Water is fascinating in all its phases, forms and states of aggregation. It may look simple, just two hydrogen atoms and one oxygen atom, as we all learned in school, yet its many puzzling properties are still not completely understood. In particular, what is really missing is a microscopically based understanding of the origin of the many water anomalies. Although we know what happens, for instance, if water in a glass bottle is left in the freezer, we have imperfect understanding of the molecular origin of the anomalous density maximum that eventually determines the expansion of water and the breaking of the bottle.

The situation is even more intriguing and consequential, as it is fair to state that the possibility of life on our planet is strongly coupled to this particular anomalous behavior of water, namely the fact that ice, being less dense than water, floats in the oceans at the Earth's poles. This fact has far-reaching consequences. It plays a major role in determining the climate on our planet, it allows the diffusion of nutrients in the sea, and finally permits all human activities based on extracting resources from a liquid ocean, to name but a few. We could then easily resonate with Paracelsus who, in the 16th century, said “water was the matrix of the world and of all its creatures”. Five centuries later, we certainly know quite a bit more about water than Paracelsus, but our understanding of water's properties, both as a pure substance and as a solvent, is still far from being complete.

Our proposal to organize a school on the complexity of water in the beautiful setting of Villa Monastero in Varenna was, therefore, aimed at presenting to interested students several examples of ongoing research on water. Our intention was to offer a glimpse on the many questions that remain to be understood about this molecule. Distinguished scientist were selected to lecture on what we think is the present state of the art, along with current controversies, pertaining to our knowledge on water. The list of topics is by no means exhaustive or complete, and probably reflects more our interests and tastes, but we believe that it is nevertheless wide enough to provide a solid basis to young researchers in the field.

Among the “hot topics” that are at present vigorously debated in the literature is liquid water polymorphism. While polymorphism is a well-known phenomenon for solids, conventional wisdom has until recently asserted that a pure substance can have only one liquid phase. Evidence for liquid polymorphism and the associated liquid-liquid coexistence line was discussed during the first lecture, by H. E. Stanley. This topic is of particular importance, as the existence of an end point of the liquid-liquid coexistence line, water's hypothesized second critical point, might explain many of water's anomalous properties, such as the pronounced increase in the isothermal compressibility and the isobaric heat capacity upon cooling.

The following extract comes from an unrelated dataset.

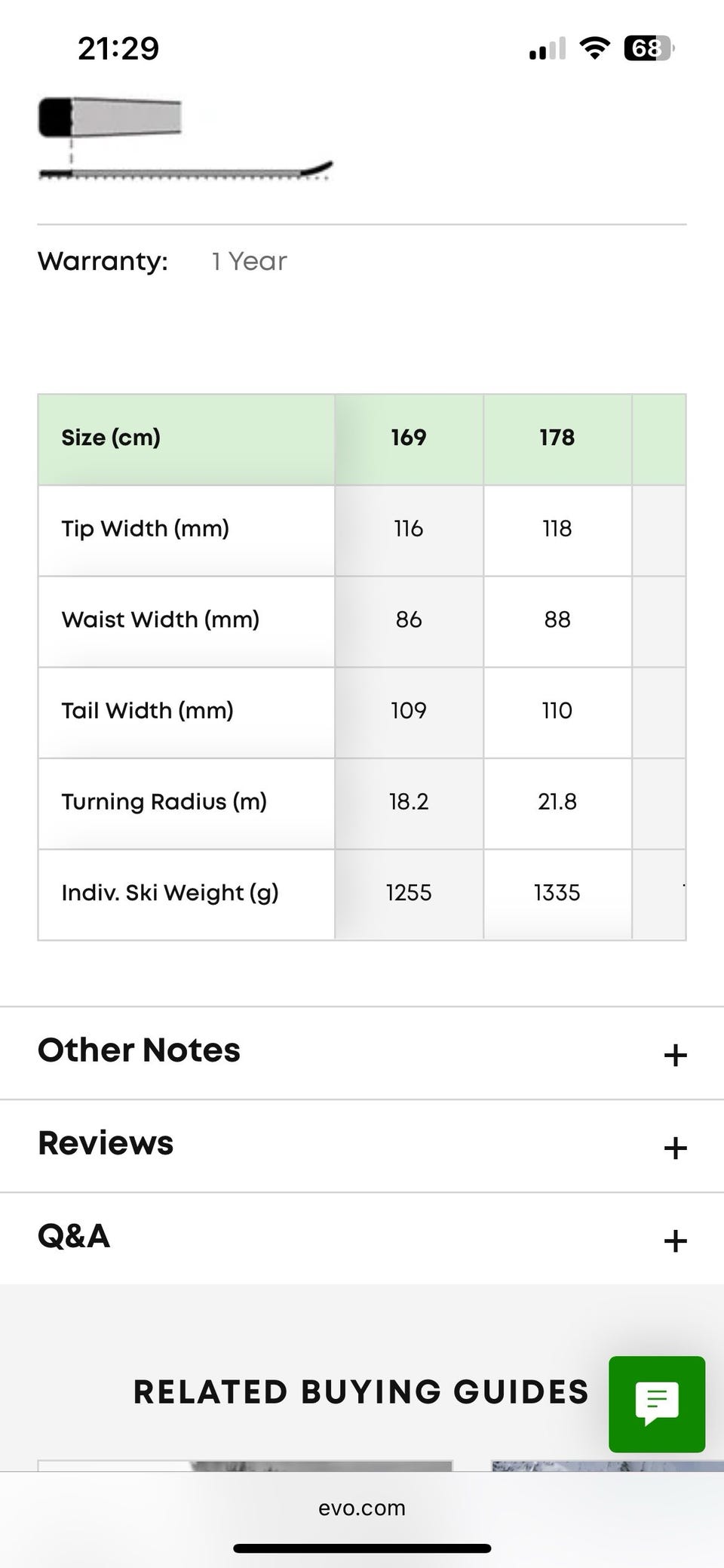
Task: Tap the 1 Year warranty text
Action: coord(249,261)
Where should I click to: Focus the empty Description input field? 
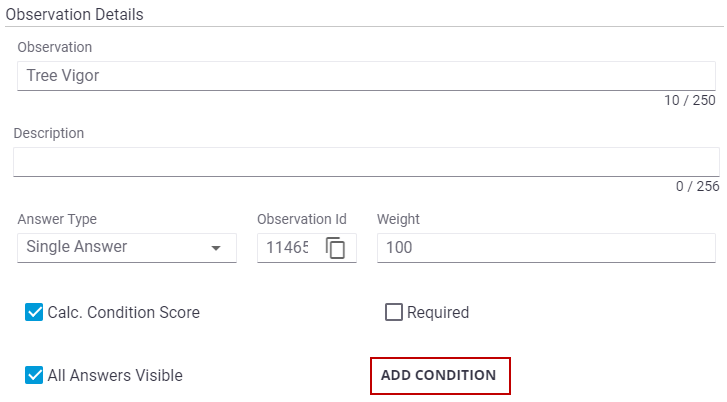(366, 161)
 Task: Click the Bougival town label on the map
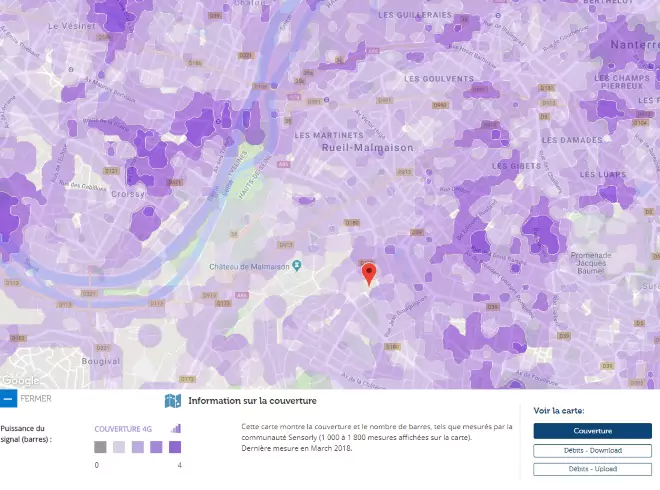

The interesting possibility that low-temperature vitreous water phases, differing in density, may be linked to similarly different liquid phases at higher temperature was reported by T. Loerting. Between these low temperature glassy phases and room temperature water, there is the strange realm of supercooled water. What is it? Under carefully controlled experimental conditions, water can remain as a liquid below the melting temperature. Under these circumstances, water is metastable with respect to ice, and it is called supercooled water. In this realm, all the oddities of water, in addition to the above-mentioned density anomaly, become more pronounced. Methods to study the structural properties of supercooled water and their differences with respect to those of ice were presented by A. K. Soper in his lecture. C. A. Angell and A. Nilsson discussed water properties in the fascinating realm of supercooled conditions, including the especially challenging region known as “no man's land”. The investigation of this metastable region, where water is too cold not to freeze upon cooling from the liquid side, and too warm not to crystallize upon heating from the vitreous state, requires new strategies, such as those presented by M. A. Ricci and R. Saykally. These are of particular relevance, as the location of the hypothesized second critical point is believed to lie in “no man's land”.

The study of the properties of water as a solvent is another important topic. Examples range from water in the atmosphere, as discussed in the lecture by T. Koop, to water at the interface of biomolecules, as addressed in the lecture by F. Mallamace. The study of water-biomolecule interactions brings us back to Paracelsus' statement and to the question of whether water is indeed a unique and universal matrix of life, or whether on the contrary it is just the one that happens to pertain to our planet. Fundamental to that question is the role that water plays in sustaining the biochemistry of the cell. It has become increasingly clear over the past two decades that water is not simply “life's solvent” but is indeed a matrix more akin to the one Paracelsus envisaged: a substance that actively engages and interacts with biomolecules in complex, subtle, and essential ways.

A reliable test for the successful outcome of an event like the one we have organized is whether in, say, 20 years, significant advances will have occurred in our understanding of water that can be traced to the ideas discussed in the Varenna school. Obviously (and unfortunately!) we have no crystal ball, but we can make a list of the required ingredients and hope for the better. This list surely includes the beauty of the location, the curiosity and interest of the students triggered by the lectures, and, last but not least, the overall atmosphere encouraging interaction, discussion, and friendship. In Varenna we had all of the above in spades.